Of 595 237 included childbearing individuals, the mean (SD) age at delivery was 31.9 (6.4) years. A total of 40 568 individuals (6.8%) were Asian, 52 613 (8.6%) were Black, 73 172 (12.1%) were Hispanic, 369 501 (63.1%) were White, and 59 383 (9.5%) had unknown or missing race/ethnicity data. A total of 2683 individuals were diagnosed with suicidality 1 year before or after giving birth for a total of 2714 diagnoses. The prevalence of suicidal ideation increased from 0.1% per 100 individuals in 2006 to 0.5% per 100 individuals in 2017 (difference, 0.4%; SE, 0.03; P < .001). Intentional self-harm prevalence increased from 0.1% per 100 individuals in 2006 to 0.2% per 100 individuals in 2017 (difference, 0.1%; SE, 0.02; P < .001). Suicidality prevalence increased from 0.2% per 100 individuals in 2006 to 0.6% per 100 individuals in 2017 (difference, 0.4%; SE, 0.04; P < .001). Diagnoses of suicidality with comorbid depression or anxiety increased from 1.2% per 100 individuals in 2006 to 2.6% per 100 individuals in 2017 (difference, 1.4%; SE, 0.2; P < .001). Diagnoses of suicidality with comorbid bipolar or psychotic disorders increased from 6.9% per 100 individuals in 2006 to 16.9% per 100 individuals in 2017 (difference, 10.1%; SE, 0.2; P < .001). Non-Hispanic Black individuals, individuals with lower income, and younger individuals experienced larger increases in suicidality over the study period.

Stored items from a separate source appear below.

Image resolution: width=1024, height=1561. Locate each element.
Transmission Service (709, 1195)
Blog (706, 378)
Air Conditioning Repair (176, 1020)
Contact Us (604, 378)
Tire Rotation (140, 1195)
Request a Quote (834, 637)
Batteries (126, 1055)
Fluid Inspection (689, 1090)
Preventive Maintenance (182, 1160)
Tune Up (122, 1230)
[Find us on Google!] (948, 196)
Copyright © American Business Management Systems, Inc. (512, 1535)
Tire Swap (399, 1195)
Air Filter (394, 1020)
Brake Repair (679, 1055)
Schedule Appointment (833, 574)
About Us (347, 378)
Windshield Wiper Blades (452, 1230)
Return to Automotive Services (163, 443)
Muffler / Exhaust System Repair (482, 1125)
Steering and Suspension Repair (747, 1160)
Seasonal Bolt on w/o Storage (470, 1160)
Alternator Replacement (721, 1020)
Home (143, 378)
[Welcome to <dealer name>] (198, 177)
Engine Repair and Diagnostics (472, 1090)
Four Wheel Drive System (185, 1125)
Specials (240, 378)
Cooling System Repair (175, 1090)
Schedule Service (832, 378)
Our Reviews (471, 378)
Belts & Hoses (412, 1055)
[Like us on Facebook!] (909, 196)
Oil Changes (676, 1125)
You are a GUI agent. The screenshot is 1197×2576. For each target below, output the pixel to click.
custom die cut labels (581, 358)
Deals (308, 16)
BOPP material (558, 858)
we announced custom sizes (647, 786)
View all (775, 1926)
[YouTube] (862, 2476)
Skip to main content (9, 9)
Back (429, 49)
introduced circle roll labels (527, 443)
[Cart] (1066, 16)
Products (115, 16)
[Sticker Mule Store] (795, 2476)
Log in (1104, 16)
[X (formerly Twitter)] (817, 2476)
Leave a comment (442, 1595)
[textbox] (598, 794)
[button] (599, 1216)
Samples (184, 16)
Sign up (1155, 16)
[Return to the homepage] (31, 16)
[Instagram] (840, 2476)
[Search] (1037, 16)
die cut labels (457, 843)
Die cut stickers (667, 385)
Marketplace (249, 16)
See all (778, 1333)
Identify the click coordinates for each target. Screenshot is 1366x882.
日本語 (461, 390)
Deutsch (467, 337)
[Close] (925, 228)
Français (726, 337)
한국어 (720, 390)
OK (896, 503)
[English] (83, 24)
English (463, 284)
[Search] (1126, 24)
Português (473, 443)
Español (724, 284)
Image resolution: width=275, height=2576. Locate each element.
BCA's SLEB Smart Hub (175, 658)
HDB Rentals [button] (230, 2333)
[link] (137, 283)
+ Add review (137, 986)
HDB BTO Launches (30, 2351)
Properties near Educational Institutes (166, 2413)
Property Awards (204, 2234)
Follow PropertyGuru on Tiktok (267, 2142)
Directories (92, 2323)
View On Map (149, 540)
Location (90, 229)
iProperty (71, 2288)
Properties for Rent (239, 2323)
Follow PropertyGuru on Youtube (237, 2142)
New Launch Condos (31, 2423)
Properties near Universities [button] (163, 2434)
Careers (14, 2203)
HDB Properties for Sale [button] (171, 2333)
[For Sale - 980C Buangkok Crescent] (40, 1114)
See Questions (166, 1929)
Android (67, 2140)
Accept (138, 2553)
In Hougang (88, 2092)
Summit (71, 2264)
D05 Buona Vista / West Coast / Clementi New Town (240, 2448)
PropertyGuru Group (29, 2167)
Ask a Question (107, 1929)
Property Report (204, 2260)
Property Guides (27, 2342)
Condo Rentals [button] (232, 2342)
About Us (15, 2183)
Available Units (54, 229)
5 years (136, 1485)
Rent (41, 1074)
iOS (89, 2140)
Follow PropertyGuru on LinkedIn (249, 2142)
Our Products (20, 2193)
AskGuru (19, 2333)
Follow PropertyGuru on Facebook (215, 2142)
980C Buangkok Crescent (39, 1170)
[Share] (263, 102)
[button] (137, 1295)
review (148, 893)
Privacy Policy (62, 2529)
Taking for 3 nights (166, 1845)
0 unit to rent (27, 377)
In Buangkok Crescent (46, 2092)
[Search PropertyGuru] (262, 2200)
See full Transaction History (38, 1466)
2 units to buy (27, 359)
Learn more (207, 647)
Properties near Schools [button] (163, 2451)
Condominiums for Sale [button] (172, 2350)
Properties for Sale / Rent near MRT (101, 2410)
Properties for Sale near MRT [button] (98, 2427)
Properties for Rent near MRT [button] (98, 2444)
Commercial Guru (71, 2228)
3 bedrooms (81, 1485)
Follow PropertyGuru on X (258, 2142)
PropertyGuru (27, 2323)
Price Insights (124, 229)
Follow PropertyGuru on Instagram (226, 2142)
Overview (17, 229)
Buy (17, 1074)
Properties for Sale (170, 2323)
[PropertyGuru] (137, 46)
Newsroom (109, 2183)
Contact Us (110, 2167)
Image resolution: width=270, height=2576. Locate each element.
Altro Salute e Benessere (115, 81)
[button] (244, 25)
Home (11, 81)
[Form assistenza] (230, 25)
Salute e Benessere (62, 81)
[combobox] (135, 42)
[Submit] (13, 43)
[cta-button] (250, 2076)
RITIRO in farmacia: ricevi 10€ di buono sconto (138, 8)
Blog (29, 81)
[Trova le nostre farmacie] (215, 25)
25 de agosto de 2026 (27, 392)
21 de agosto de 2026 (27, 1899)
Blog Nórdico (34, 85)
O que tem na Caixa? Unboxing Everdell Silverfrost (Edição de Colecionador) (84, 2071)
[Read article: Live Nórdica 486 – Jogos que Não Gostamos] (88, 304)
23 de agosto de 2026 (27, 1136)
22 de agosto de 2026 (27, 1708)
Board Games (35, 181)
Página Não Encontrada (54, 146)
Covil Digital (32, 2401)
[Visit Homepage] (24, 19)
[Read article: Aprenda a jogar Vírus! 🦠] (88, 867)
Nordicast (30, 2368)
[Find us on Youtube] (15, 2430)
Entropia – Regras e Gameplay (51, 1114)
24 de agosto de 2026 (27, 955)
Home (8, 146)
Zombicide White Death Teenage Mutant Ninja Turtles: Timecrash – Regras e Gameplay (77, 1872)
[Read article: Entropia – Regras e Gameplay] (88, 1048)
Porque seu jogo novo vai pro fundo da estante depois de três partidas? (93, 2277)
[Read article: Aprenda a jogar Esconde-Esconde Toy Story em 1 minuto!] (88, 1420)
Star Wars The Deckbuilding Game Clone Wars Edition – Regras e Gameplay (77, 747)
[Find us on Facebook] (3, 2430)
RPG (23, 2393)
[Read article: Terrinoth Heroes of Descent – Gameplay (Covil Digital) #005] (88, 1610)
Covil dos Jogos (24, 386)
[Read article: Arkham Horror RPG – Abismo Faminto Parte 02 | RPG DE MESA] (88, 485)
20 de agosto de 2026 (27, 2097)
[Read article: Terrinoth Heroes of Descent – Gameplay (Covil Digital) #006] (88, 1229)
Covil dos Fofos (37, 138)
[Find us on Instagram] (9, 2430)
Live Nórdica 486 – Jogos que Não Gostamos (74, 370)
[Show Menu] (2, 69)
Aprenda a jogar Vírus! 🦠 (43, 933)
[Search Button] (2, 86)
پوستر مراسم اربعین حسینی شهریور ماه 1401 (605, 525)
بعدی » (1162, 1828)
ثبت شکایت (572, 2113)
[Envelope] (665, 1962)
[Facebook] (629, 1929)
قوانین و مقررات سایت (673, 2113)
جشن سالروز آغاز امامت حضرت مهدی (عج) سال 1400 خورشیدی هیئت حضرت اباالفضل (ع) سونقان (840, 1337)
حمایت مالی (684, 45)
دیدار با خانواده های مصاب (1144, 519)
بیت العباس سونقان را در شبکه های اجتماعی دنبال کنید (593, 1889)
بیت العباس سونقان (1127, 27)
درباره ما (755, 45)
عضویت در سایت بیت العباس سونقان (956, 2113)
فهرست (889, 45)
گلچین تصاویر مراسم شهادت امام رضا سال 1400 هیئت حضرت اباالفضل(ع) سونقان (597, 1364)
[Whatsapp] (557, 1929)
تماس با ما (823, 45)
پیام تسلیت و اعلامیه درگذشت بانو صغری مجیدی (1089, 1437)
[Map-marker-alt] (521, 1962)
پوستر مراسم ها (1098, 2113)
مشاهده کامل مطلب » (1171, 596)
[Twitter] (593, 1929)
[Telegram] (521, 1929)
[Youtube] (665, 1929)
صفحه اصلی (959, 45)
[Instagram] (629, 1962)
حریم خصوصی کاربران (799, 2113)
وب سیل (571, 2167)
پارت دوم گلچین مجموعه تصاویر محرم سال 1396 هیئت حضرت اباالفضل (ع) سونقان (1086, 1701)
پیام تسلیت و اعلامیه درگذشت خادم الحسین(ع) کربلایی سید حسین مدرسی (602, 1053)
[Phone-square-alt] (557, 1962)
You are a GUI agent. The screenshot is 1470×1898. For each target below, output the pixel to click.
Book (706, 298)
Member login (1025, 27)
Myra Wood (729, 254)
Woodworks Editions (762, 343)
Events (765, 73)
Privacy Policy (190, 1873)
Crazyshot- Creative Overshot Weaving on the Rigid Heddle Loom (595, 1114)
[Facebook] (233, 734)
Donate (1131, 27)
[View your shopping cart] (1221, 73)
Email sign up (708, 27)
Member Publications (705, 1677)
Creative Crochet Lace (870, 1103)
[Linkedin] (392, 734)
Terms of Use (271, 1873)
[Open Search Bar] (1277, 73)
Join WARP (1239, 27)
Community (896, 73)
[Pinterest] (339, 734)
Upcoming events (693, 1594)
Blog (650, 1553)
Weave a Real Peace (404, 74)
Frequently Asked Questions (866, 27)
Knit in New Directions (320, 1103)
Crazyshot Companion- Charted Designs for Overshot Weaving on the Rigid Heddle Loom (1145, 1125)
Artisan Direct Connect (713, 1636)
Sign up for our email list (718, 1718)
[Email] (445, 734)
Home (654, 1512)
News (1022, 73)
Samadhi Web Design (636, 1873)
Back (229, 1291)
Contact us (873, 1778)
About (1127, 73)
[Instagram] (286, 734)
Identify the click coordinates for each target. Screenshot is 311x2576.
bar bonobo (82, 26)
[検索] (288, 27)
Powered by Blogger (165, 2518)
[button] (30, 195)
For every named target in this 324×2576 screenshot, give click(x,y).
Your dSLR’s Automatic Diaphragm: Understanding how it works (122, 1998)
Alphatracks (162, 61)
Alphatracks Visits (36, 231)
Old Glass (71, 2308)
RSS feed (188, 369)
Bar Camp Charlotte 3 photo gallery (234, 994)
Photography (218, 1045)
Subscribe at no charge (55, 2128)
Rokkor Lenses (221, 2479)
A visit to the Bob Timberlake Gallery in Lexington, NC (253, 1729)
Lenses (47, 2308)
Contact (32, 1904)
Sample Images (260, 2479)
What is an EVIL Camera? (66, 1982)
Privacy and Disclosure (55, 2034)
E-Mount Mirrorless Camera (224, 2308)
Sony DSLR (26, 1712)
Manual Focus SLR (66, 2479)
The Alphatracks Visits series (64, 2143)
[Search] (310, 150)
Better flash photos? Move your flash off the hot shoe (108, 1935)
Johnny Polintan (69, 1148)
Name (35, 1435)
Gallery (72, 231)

In this cross-sectional study of US childbearing individuals, the prevalence of suicidal ideation and intentional self-harm occurring in the year preceding or following birth increased substantially over a 12-year period. Policy makers, health plans, and clinicians should ensure access to universal suicidality screening and appropriate treatment for pregnant and postpartum individuals and seek health system and policy avenues to mitigate this growing public health crisis, particularly for high-risk groups.
在美国,自杀死亡是孕产妇死亡的一个主要原因,但围产期个体的自杀意念(自杀意念和/或故意自残)的流行程度和趋势仍描述不足。
描述围产期个体自杀意念的趋势。
设计、地点和参与者:本研究采用美国一家大型商业保险人群的医疗索赔数据库进行了一项连续的横断面研究,从 2006 年 1 月至 2017 年 12 月期间对 595237 名年龄在 15 至 44 岁之间、连续参加单一商业健康保险计划的个体进行了 698239 次分娩前后一年的自杀意念诊断分析。数据分析于 2019 年 10 月至 2020 年 9 月进行。
主要结局是基于至少 1 次住院或 2 次门诊就诊期间识别到相关的国际疾病分类,第九版临床修正(ICD-9-CM)和 ICD-10-CM 诊断代码,确定分娩前后一年儿童期个体的自杀意念诊断。
在纳入的 595237 名围产期个体中,分娩时的平均(SD)年龄为 31.9(6.4)岁。共有 40568 名(6.8%)个体为亚洲人,52613 名(8.6%)为黑人,73172 名(12.1%)为西班牙裔,369501 名(63.1%)为白人,59383 名(9.5%)为种族/民族数据未知或缺失。共有 2683 名个体在分娩前后一年内被诊断为自杀意念,共诊断出 2714 例。自杀意念的患病率从 2006 年的每 100 人 0.1%上升到 2017 年的每 100 人 0.5%(差异,0.4%;SE,0.03;P<.001)。自伤的患病率从 2006 年的每 100 人 0.1%上升到 2017 年的每 100 人 0.2%(差异,0.1%;SE,0.02;P<.001)。自杀意念的患病率从 2006 年的每 100 人 0.2%上升到 2017 年的每 100 人 0.6%(差异,0.4%;SE,0.04;P<.001)。伴有抑郁或焦虑共病的自杀意念诊断从 2006 年的每 100 人 1.2%上升到 2017 年的每 100 人 2.6%(差异,1.4%;SE,0.2;P<.001)。伴有双相或精神病共病的自杀意念诊断从 2006 年的每 100 人 6.9%上升到 2017 年的每 100 人 16.9%(差异,10.1%;SE,0.2;P<.001)。非西班牙裔黑人个体、收入较低的个体和年轻个体在研究期间自杀意念的增加幅度更大。
在这项对美国围产期个体的横断面研究中,分娩前或后一年发生自杀意念和故意自残的流行率在 12 年内大幅上升。政策制定者、健康计划和临床医生应确保为孕妇和产后个体提供普遍的自杀意念筛查和适当的治疗,并寻求卫生系统和政策途径,以减轻这一日益严重的公共卫生危机,特别是对高风险群体。